Structural Bioinformatics

- an applied algorithms course

"Structural bioinformatics" (TDA506) is an applied algorithms course that is relevant for computing science students, particularly those in the Algorithms track of the CSALL programme. Understanding the algorithms that are used in addressing important problems in structural bioinformatics is an important part of the course. Several Chalmers computing science students with an interest in algorithms have chosen to do Masters projects in this area.

The following list gives examples of some of the tasks that are performed in structural bioinformatics, and the algorithms that can be used in addressing these. This gives a flavour of the algorithmic content of the course, and why it is an appropriate course for students in the Algorithms track.

Domain assignment

• a graph partitioning problem, minimum cut.
• solutions featured include heuristic Kernighan-Lin algorithm, and an algorithm that uses the fact that, in this application, the nodes in the graph are connected in sequence (along a protein chain).
• also introduce Voronoi diagrams, used here in calculating the weights on the edges between nodes in the graph.

Macromolecular structure determination by X-ray crystallography

• includes 3D skeletonisation algorithm, based on image processing method.

Macromolecular structure determination by NMR spectroscopy

• clustering (with ensembles of conformations).
• identifying cores (rigid substructures) across an ensemble of structures.

Structural alignment

• Finding correspondences between two subsets of points in 3D that minimises the root mean square deviation.
• dynamic programming is used in one approach.
• sub-matrix matching, with branch-and-bound algorithm used in another.
• fast heuristic method using geometric hashing.
• least squares optimisation.

Comparative modelling

• constraint logic programming approach to side-chain modelling.
• maximum likelihood.
• statistical mechanics.
• methods for efficient clash detection (finding overlapping spheres).

Molecular mechanics

• Monte Carlo optimisation, using Metropolis criterion.
• simulated annealing.

Fold recognition

• algorithms based on profiles and pairwise potentials.
• again, dynamic programming is mentioned (needed to deal with protein chains of different length).

Protein folding

• "Rosetta" algorithm, which uses simulated annealing with Bayesian scoring functions.
• another conformational search method is described; this one has similarities to the CKY chart parsing algorithm in computational linguistics.
• in addition to folding "real" protein chains, a simplified toy problem is presented, in which one searches for the self-avoiding walk on a 2D (or 3D) lattice that maximises a scoring function.

Protein docking

• includes method based on maximising overlap of radial density functions.
• methods for finding (local) "knobs and holes" on molecular surfaces.
• combinatorial docking algorithm (for large multimeric proteins).
• fitting data sets with different resolutions; includes 3D versions of smoothing and edge detection methods from image processing.

Membrane proteins

• 3D packing problem with symmetry constraints.
• algorithms for identifying and characterising channels in proteins.
• HMM representation of membrane protein folds.

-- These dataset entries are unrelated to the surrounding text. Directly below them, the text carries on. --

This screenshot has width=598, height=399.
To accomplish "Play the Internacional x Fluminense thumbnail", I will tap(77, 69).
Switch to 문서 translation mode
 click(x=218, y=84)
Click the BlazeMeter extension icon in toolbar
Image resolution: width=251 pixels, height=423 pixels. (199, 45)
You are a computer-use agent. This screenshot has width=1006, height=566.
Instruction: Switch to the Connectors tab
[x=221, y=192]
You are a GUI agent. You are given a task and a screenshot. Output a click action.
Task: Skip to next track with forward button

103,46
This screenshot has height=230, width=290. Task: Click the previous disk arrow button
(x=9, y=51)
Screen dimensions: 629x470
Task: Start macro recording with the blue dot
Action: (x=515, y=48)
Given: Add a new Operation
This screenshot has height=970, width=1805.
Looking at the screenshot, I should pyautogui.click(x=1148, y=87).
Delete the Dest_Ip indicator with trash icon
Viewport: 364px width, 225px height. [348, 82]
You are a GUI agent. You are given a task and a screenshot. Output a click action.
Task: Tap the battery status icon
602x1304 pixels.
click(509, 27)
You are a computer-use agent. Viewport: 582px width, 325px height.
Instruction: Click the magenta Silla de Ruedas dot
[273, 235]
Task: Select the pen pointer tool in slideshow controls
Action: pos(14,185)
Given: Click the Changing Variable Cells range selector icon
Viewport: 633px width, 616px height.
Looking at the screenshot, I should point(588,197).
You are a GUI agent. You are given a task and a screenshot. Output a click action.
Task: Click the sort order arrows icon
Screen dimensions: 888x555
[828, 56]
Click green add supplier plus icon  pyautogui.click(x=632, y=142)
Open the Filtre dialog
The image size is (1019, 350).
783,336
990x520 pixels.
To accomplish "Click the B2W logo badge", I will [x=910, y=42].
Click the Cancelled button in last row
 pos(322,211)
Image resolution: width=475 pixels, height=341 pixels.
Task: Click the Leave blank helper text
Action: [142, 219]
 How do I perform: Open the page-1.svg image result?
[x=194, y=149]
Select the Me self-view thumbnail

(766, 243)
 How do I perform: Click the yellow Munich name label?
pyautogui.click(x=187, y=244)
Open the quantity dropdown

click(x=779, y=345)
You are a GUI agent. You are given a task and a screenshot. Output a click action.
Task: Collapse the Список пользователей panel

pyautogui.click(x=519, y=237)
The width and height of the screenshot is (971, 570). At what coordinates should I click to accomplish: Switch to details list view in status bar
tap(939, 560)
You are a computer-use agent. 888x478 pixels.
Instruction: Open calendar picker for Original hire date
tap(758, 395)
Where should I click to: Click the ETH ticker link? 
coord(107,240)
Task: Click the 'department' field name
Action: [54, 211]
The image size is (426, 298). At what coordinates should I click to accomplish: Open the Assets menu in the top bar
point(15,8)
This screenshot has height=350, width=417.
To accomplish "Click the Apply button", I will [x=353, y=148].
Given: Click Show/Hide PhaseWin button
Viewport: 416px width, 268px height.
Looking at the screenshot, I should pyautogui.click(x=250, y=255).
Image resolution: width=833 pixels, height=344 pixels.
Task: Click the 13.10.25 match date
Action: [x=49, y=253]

Near the end of the course, a colleague from a local computational drug design company gives some lectures. These include:

• application of genetic algorithms (in modelling carbohydrate structures)
• algorithms for conformational search in drug design
• search methods for virtual screening.

At the end of this course, students with a computing background would be well prepared for further research or employment in, for example, computational drug design. Several previous Masters students have done Masters projects in this area, and some have gone on to PhD positions in this area. In any case, students will have seen how knowledge of algorithms and data structures can be applied to a wide range of problems in an application area (structural biology).